**STATED GOAL**: Reproduce the stretch of data from its start through the line that contains "Enlarge (71, 771)", switching "Send Nomination" to "Submit Nomination" and leaving everything else unchanged.

**EXTRACTED RECORDS**:
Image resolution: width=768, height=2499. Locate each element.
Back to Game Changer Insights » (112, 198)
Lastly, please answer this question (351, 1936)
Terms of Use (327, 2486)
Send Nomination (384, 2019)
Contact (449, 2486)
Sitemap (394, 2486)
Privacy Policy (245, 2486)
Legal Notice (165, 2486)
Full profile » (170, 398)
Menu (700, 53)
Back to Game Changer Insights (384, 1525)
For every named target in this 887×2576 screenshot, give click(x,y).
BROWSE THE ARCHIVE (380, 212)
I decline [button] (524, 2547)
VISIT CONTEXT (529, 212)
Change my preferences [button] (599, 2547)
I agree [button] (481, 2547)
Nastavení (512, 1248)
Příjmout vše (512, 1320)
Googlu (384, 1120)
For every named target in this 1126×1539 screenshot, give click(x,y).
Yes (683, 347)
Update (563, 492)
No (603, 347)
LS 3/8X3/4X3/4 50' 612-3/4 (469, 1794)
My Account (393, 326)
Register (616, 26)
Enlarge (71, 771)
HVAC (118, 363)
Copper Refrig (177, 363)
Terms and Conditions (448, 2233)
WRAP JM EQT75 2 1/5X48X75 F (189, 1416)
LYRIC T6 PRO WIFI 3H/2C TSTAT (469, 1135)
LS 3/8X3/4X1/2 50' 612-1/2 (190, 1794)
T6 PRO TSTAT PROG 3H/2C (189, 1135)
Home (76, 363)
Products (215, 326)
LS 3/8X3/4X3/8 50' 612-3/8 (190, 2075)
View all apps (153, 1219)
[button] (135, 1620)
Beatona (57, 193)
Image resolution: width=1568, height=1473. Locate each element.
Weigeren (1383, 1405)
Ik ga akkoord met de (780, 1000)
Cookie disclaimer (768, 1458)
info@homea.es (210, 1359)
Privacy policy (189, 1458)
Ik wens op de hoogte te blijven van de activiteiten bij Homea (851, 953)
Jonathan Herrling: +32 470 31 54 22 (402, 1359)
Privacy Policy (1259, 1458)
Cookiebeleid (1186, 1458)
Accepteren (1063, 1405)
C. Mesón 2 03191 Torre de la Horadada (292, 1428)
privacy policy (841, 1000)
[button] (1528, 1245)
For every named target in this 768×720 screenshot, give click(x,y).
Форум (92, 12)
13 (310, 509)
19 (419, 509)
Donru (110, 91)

**ANSWER**:
Image resolution: width=768, height=2499. Locate each element.
Back to Game Changer Insights » (112, 198)
Lastly, please answer this question (351, 1936)
Terms of Use (327, 2486)
Submit Nomination (384, 2019)
Contact (449, 2486)
Sitemap (394, 2486)
Privacy Policy (245, 2486)
Legal Notice (165, 2486)
Full profile » (170, 398)
Menu (700, 53)
Back to Game Changer Insights (384, 1525)
For every named target in this 887×2576 screenshot, give click(x,y).
BROWSE THE ARCHIVE (380, 212)
I decline [button] (524, 2547)
VISIT CONTEXT (529, 212)
Change my preferences [button] (599, 2547)
I agree [button] (481, 2547)
Nastavení (512, 1248)
Příjmout vše (512, 1320)
Googlu (384, 1120)
For every named target in this 1126×1539 screenshot, give click(x,y).
Yes (683, 347)
Update (563, 492)
No (603, 347)
LS 3/8X3/4X3/4 50' 612-3/4 (469, 1794)
My Account (393, 326)
Register (616, 26)
Enlarge (71, 771)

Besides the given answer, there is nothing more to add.